Questa proposta è stata per gli attuali studenti quanto mai deludente. Non perché, come si legge in qualche commento al post, noi studenti siamo già baroni e temiamo che qualcuno di esterno possa intaccare la casta. Il motivo per cui siamo così indignati viene schematizzato brillantemente dalla regola dell’imbuto: se si aumenta l’imboccatura larga, ma quella stretta resta uguale, l’imbuto continua a rilasciare sempre la stessa quantità di liquido.

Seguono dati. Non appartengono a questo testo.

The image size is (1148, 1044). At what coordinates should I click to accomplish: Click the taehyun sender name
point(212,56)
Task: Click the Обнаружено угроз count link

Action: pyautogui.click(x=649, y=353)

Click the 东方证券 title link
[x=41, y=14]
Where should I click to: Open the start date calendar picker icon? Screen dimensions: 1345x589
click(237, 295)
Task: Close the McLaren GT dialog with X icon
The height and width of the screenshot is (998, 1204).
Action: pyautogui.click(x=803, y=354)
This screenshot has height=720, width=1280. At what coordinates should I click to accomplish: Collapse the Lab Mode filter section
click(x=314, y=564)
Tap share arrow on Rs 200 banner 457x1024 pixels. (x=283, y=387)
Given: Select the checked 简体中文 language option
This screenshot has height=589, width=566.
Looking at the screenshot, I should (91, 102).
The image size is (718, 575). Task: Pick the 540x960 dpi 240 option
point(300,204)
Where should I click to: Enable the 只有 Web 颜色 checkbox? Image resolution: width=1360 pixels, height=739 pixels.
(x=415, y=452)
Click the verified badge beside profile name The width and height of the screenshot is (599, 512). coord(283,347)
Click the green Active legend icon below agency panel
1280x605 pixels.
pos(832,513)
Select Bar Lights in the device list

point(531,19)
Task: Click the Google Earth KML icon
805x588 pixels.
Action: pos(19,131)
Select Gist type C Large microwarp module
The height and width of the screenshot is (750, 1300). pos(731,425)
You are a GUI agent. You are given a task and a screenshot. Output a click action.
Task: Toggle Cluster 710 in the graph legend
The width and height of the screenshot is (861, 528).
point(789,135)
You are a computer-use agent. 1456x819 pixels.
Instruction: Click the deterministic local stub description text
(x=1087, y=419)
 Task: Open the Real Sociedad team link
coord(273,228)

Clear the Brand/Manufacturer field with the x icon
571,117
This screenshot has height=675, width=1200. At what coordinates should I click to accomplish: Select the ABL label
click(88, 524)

Un po’ di numeri per capire meglio. Secondo i dati di Anaao, il sindacato dei medici ospedalieri, ogni anno si laureano circa 10mila studenti mentre fino a quest’anno i posti nelle scuole di specializzazione erano 6100 e quest’anno sono aumentati a 8000. È evidente la differenza tra il numero dei laureati e quello di chi entra in specializzazione. Già adesso ci sono migliaia di medici laureati ed abilitati, che non hanno avuto accesso alle scuole di specializzazione proprio perché il numero di borse a disposizione è insufficiente.  Chi non supera il test deve stare fermo per un anno, aspettando quello successivo e, ovviamente, andrà a sommarsi agli studenti laureati dell’anno seguente. In pratica, un ingorgo continuo che rende di fatto disoccupati migliaia di giovani medici. Ne consegue che anche se i posti a medicina fossero “solo” 1500 in più in tutta la penisola, si andrebbero comunque ad accumulare: un cane che si morde la coda.

Alla luce di questo non stupisce che gli studenti abbiano alzato la voce. Più di 10mila in meno di dodici ore sono stati i commenti sotto l’infelice post del Ministro Bussetti, tutti con l’hashtag #raddoppiateleborsedispecializzazione. Una protesta pacifica ma unanime, scaturita dalle ultime dichiarazioni del governo sul caso, ma frutto di una esasperazione accumulatasi nel tempo. Non serve aumentare i posti per il corso di laurea, l’unica strada percorribile attulamente è aumentare le borse di specializzazione.

Non smetteremo mai di ripetere che il populismo e la demagogia non sono mai la soluzione. Non si possono affrontare, né tantomeno risolvere, problemi complessi a suon di comunicati semplicistici dell’ultima ora. È necessaria una programmazione. Sono fondamentali degli investimenti per rendere possibile l’ingresso nel mondo del lavoro per tutti i giovani medici.

L’Italia non merita una sanità mediocre. Noi non meritiamo la disoccupazione.